Of the 382 patients in nested cohort 1, 112 (29%) had a rise in CD4 cell count of less
than 100 cells/mm3 between baseline and 12-month measurements. In univariable
analysis, only older age was significantly associated with an immunological discordant
treatment response (Table 4). In multivariable analysis, older age (P=0.002), and having a
longer travel time to the clinic (P=0.02) were significantly associated with an
immunological discordant treatment response. Those from the Kayonza/Kirehe region
were less likely to have a discordant treatment response; this was close to statistical
significance (P=0.07). There was no association between baseline CD4 count and an
immunological discordant treatment response (P=0.9), and none of the other
demographic or health factors were associated with an immunological discordant
response (Table 4).
Of the 382 patients included in the analysis of an immunological discordant treatment
response, 326 (85%) had a 3-month adherence measurement. Adherence was assessed at
a median of 85 days (IQR 82-98) after the start of cART. In univariable analysis good
adherence was not significantly associated with a lower risk for a discordant treatment
response (OR=0.5, 95%CI 0.3-1.2). When adherence was added to the multivariable
model obtained in the primary analysis, good adherence was not significantly associated
with a lower odds of a discordant treatment response (aOR=0.5, 95%CI 0.2-1.1,
P=0.09). The effect size of all other variables in the model only changed marginally (data
not shown).
Analysis of virological discordant treatment responses: nested cohort 2 Table 2 shows the baseline characteristics of nested cohort 2, alongside the
characteristics of the full cohort and those of nested cohort 1. The median age
(interquartile range [IQR]) was 36 (31-44) years and 63% of patients were female. About
two-thirds were literate, and 59% were married or cohabiting. The median (IQR) CD4
count at baseline was 239 (155-294) cells/mm3. Forty-six percent (149/326) of patients
were in WHO stage 3 or 4 at the start of the treatment. The median time between
baseline CD4 count and the date of start of cART was 22 (9-42) days.
131
Table 3 shows the follow-up data of nested cohort 2, next to the data of the full cohort
and of nested cohort 1 for comparison. The median (IQR) CD4 count at 12 months was
454 (362-541) cells/mm3 and the median increase between the baseline CD4 count and
the 12-month CD4 count was 206 (156-297) cells/mm3; by definition, all had an increase
in CD4 count of at least 100 cells/mm3. The median time between the start of cART and
the 12 month CD4 count was 364 days (IQR 356-373).

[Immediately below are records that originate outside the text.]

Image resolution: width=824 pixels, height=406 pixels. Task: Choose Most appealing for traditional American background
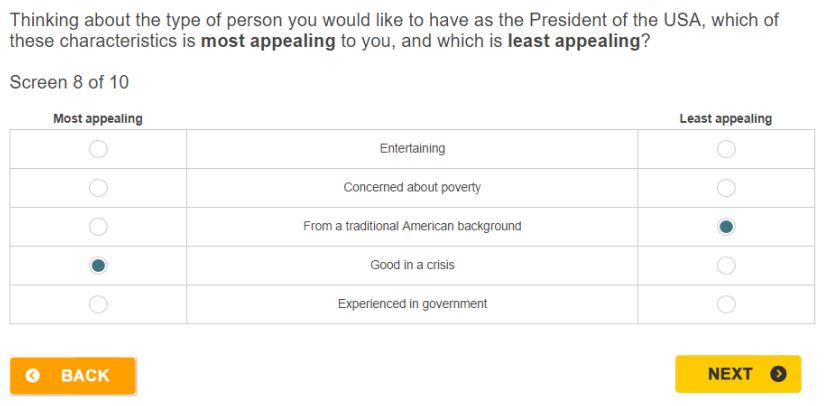click(x=98, y=227)
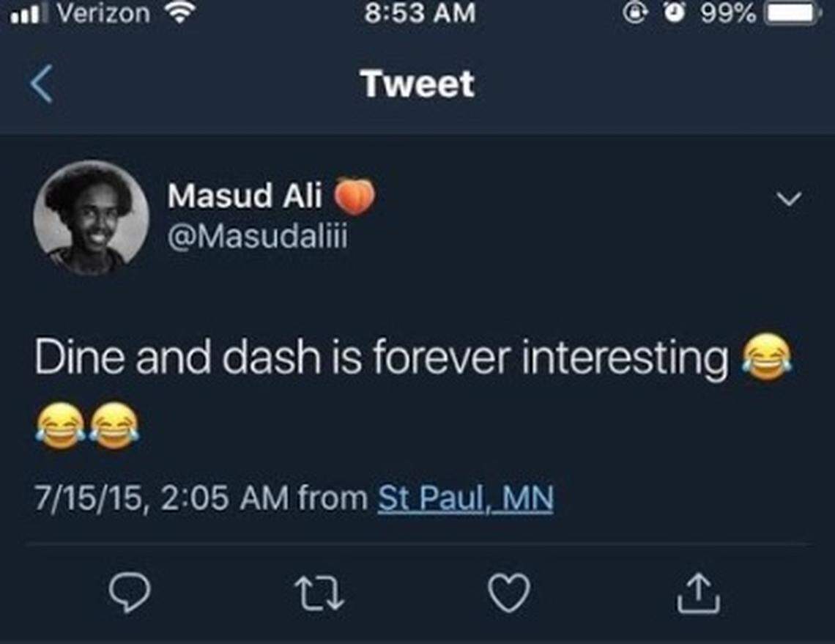Tap the battery indicator
The width and height of the screenshot is (835, 644).
(791, 12)
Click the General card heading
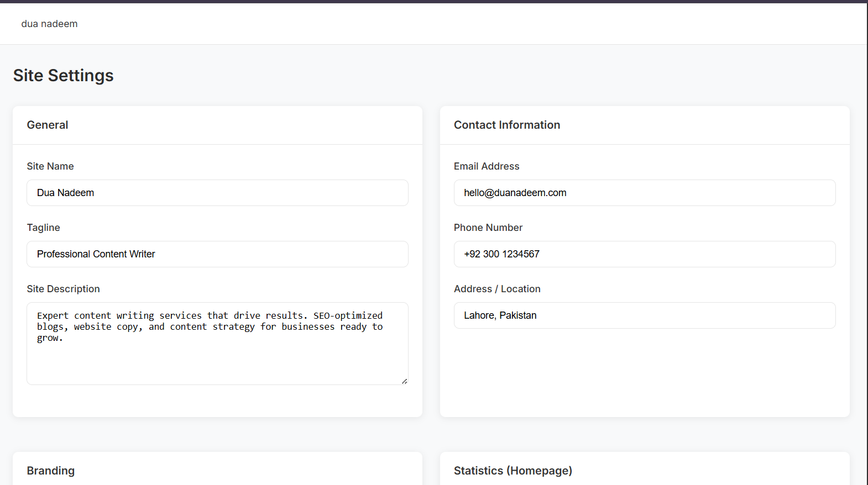Image resolution: width=868 pixels, height=485 pixels. click(48, 125)
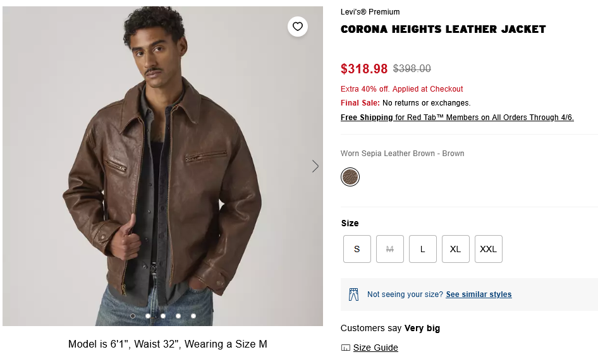Open the Size Guide link
The width and height of the screenshot is (598, 364).
375,348
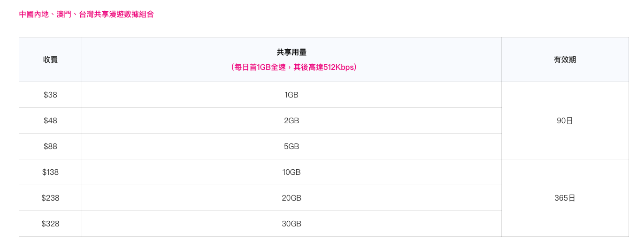Click the 365日 validity cell
The width and height of the screenshot is (644, 240).
pyautogui.click(x=565, y=198)
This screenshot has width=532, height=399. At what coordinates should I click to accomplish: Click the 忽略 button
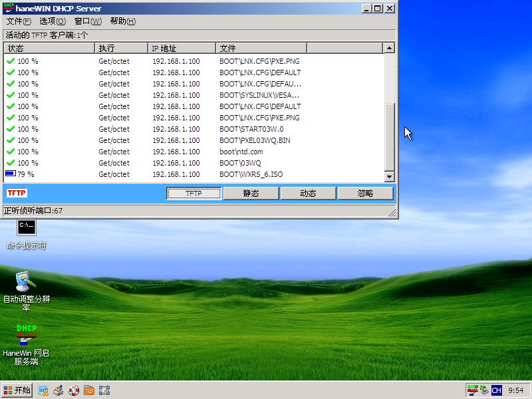(x=365, y=194)
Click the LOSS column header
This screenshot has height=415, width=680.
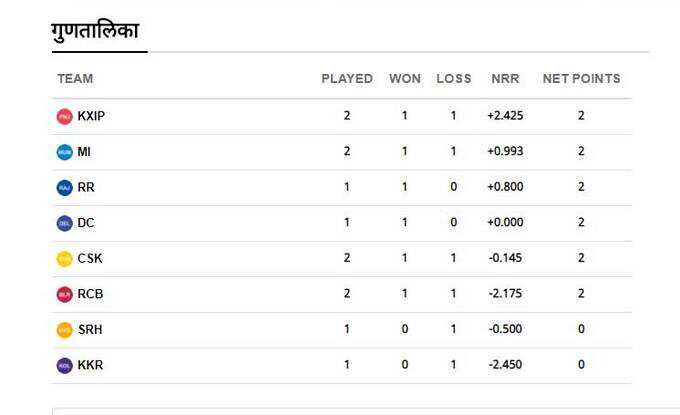pyautogui.click(x=454, y=78)
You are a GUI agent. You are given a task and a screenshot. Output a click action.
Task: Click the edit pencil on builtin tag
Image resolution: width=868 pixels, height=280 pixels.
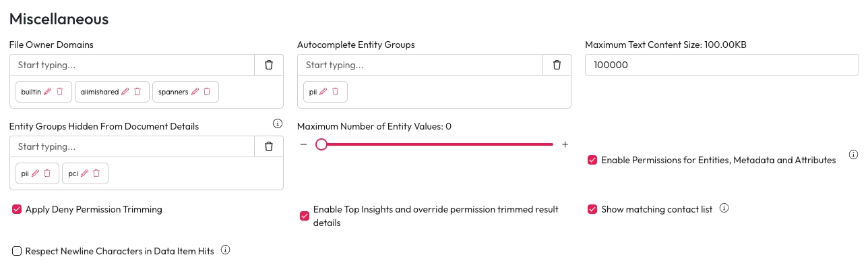(x=47, y=92)

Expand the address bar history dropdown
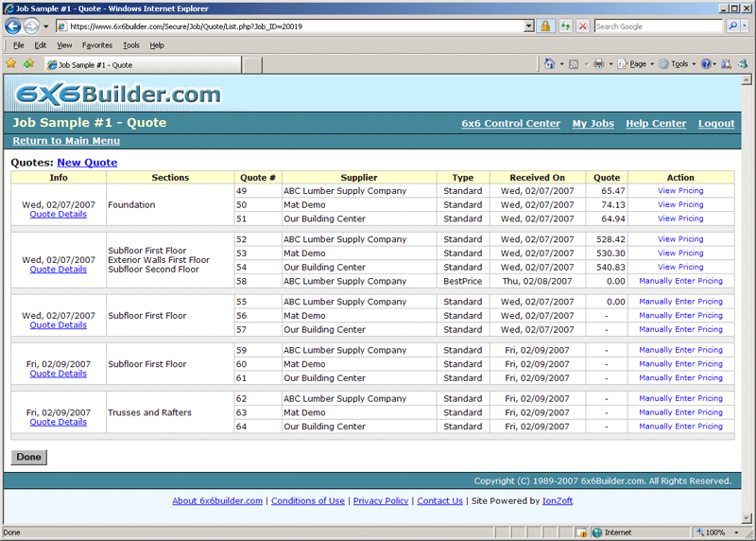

Of the 326 patients in nested cohort 2, 56 (17%) did not have a fully suppressed viral
load. In univariable analysis women had a significantly lower risk for a virological
discordant response (OR=0.5, 95%CI 0.3-1.0), but none of the other variables were
associated with a virological discordant response (Table 5). In multivariable analysis,
including (a priori) age, sex, baseline CD4 count and region, none of the variables, were
significantly associated with a discordant virological response (Table 5), although female
sex was of borderline significance (P=0.05).

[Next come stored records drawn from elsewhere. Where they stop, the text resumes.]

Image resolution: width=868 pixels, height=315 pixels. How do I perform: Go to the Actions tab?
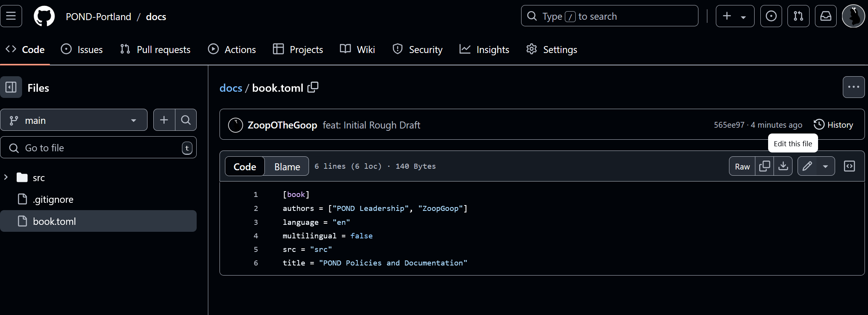[x=232, y=50]
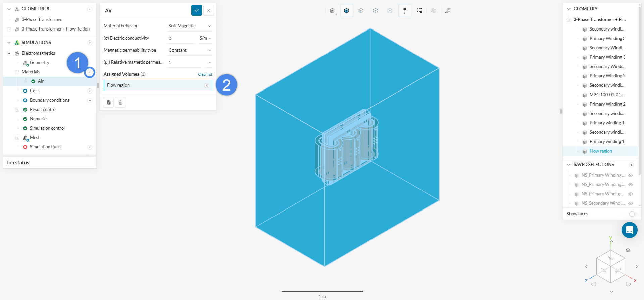This screenshot has height=300, width=644.
Task: Toggle visibility of the NS_Secondary Windi... saved selection
Action: pos(631,203)
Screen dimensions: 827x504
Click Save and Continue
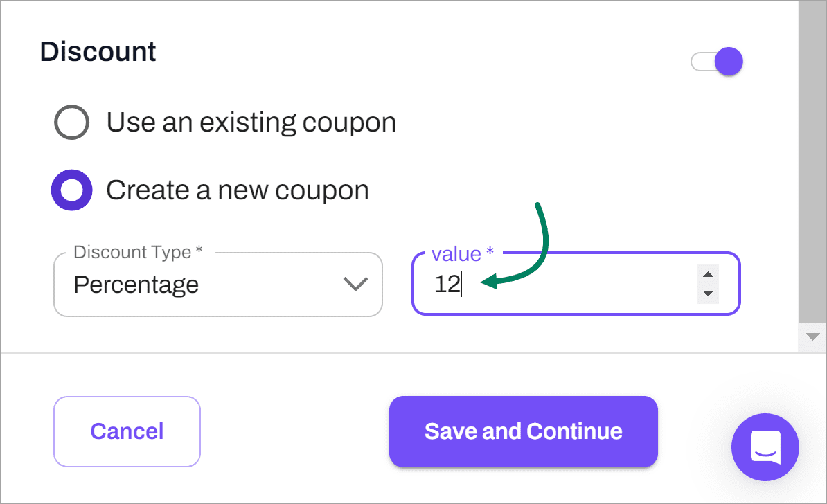(x=523, y=431)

Sixteen of the 326 patients in nested cohort 2 (5%) had a viral load of 1,000 copies/mL
or above. We also assessed determinants of a discordant treatment response defined in
this less strict way. No significant determinants of such a discordant treatment response
were identified, but power was limited.
An adherence measurement was available for 278 (85%). In univariable analysis good
adherence at 3 months was not associated with a virological discordant treatment
response (OR=0.7, 95%CI 0.3-2.1). When we added adherence to the previously
obtained multivariable model, good adherence was not a significant determinant of this
type of discordant treatment response (OR=0.6, 95%CI 0.2-2.0; P=0.5); the effect of the
other variables did not change substantially (data not shown).
Discussion
Among patients with a CD4 rise less than 100 cells/mm3, 20% had a detectable viral
load, but only 5% had virological failure defined as viral load>1,000 copies/mL.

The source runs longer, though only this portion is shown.